- Data for this task -
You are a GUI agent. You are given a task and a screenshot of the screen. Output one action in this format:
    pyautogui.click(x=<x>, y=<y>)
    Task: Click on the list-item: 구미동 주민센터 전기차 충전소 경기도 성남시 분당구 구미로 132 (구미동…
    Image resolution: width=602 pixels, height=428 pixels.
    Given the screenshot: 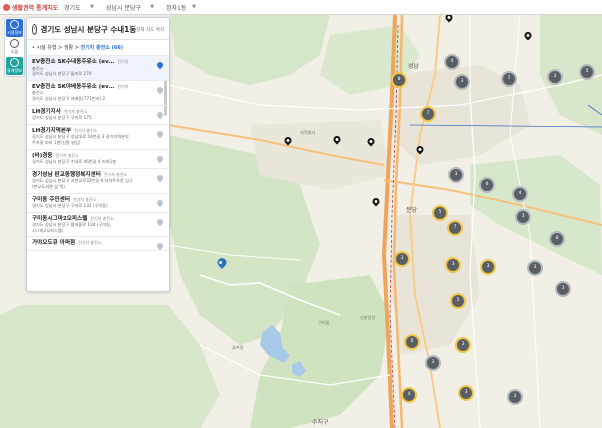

- Problem statement -
Can you arrange every line of the records above as a numbered list, leaving out blank lines and the pictures?

- Solution to the exercise -
1. You are a GUI agent. You are given a task and a screenshot of the screen. Output one action in this format:
2.     pyautogui.click(x=<x>, y=<y>)
3.     Task: Click on the list-item: 구미동 주민센터 전기차 충전소 경기도 성남시 분당구 구미로 132 (구미동…
4.     Image resolution: width=602 pixels, height=428 pixels.
5.     Given the screenshot: 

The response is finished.